El ‘Régimen monárquico’, iniciado por Tomás de Aquino, y terminado por uno de sus discípulos. La obra de similar nombre (De regimene principum) de Egidio Romano y otras continuadoras de la misma ideología pretenden mantener, con pequeñas variaciones la agustiniana.

La lucha porque el emperador se sometiera al Papa o porque el poder temporal quedara liberado del papado, llevó al surgimiento de los que pudiéramos llamar protopartidos en el conglomerado de Italia, que trascienden a otros varios países europeos: los güelfos, partidarios del Papa, del que fuera uno de sus líderes Francisco de Asís; y los gibelinos, partidarios de la separación del poder, uno de cuyos esenciales líderes fue Dante Alighieri.

Y es justamente Dante quien en ‘De Monarchia’ (escrita en 1313) propugna la separación de los poderes, aunque no concibe todavía las nacionalidades, que insurgirán con la plenitud del Renacimiento y la ascensión de la incipiente burguesía como clase esencial de la sociedad. Es Dante el último escritor del Medioevo y el primero del Renacimiento, y sobre el desarrollo de sus tesis se abonará un fértil terreno en materia política.

El cura, teólogo y médico Marsilio de Padua formula poco después una especie de monarquía-república, representativa, con legislativo ejercido por el pueblo en su obra ‘Defensor Pacis’ (Defensor de la paz, 1324) y prevé tímidamente la creación de gobiernos y estados nacionales. Tras ellos (y otros de menor trascendencia) y sobre la experiencia y la observación aguda y perspicaz, Maquiavelo inaugura entonces el rudimento de la moderna ciencia política.

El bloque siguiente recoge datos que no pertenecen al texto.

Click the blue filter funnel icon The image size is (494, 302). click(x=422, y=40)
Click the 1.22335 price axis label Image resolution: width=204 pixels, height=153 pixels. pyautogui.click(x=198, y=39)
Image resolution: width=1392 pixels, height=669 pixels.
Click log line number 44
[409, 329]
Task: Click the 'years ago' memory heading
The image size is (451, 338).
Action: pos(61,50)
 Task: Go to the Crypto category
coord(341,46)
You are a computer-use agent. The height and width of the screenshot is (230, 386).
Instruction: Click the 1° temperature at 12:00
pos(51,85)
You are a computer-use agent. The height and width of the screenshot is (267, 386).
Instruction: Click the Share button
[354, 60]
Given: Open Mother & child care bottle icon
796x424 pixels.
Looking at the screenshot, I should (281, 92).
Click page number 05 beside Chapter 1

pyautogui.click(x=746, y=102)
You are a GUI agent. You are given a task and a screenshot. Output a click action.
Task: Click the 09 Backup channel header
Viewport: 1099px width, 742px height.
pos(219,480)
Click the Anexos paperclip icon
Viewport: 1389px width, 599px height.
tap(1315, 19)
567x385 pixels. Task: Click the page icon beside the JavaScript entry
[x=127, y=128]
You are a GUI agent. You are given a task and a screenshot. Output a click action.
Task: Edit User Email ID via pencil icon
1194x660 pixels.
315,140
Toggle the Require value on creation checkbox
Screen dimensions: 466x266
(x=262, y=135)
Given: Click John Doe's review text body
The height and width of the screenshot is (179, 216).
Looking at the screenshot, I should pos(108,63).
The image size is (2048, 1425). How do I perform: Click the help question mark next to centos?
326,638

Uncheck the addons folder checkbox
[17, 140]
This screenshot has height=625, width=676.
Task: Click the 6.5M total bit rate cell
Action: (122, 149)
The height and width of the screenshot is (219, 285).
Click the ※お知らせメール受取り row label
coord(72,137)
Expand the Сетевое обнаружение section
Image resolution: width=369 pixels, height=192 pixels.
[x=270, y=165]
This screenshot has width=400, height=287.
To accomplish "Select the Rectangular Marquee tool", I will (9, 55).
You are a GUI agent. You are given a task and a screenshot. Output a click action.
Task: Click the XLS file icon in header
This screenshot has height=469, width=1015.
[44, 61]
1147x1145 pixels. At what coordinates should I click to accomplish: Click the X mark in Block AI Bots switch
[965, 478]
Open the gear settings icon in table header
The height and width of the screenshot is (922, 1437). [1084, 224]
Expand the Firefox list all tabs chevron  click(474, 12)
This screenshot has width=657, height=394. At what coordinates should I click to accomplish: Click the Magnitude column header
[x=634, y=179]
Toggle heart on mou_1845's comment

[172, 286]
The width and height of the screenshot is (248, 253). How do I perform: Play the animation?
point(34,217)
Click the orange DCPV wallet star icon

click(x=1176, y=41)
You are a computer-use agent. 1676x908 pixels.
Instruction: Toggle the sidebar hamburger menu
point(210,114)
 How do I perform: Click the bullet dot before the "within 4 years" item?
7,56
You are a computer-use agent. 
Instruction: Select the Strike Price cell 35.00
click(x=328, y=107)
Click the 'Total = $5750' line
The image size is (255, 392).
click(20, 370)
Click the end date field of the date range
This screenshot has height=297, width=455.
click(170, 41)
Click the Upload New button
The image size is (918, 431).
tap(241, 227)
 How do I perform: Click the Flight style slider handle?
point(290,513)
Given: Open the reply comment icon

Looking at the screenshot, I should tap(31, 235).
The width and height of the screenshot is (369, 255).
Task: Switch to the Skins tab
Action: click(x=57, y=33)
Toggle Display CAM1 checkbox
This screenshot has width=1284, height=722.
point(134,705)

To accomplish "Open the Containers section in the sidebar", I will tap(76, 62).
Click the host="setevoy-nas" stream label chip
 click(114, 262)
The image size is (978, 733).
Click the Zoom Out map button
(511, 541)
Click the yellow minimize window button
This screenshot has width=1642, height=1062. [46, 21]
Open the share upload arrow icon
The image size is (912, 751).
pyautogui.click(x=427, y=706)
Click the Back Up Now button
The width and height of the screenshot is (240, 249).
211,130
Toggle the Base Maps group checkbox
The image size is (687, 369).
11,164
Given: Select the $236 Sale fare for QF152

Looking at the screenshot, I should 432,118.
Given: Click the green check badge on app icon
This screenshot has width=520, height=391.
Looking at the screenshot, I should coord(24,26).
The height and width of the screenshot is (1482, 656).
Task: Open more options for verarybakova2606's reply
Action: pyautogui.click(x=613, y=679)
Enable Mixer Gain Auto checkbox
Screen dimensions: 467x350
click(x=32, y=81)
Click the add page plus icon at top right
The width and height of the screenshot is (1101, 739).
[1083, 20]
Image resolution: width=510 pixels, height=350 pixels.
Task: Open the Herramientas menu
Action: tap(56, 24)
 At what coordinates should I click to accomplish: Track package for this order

Pero ésta no surge de la nada. Aunque en el siglo XV se desvanece la ciencia política de la Edad Media, la práctica con la aparición de las repúblicas en Italia y otros lugares de Europa, que se transforman en tiranías y devienen principados, impone la necesidad histórica de intentar justificar y teorizar sobre esos hechos. Girolamo Savonarola, por ejemplo, a su paso como jefe de la República de Florencia con el derrocamiento de los Médici, escribe su opúsculo –casi olvidado hoy– ‘El régimen de gobierno de la ciudad de Florencia’.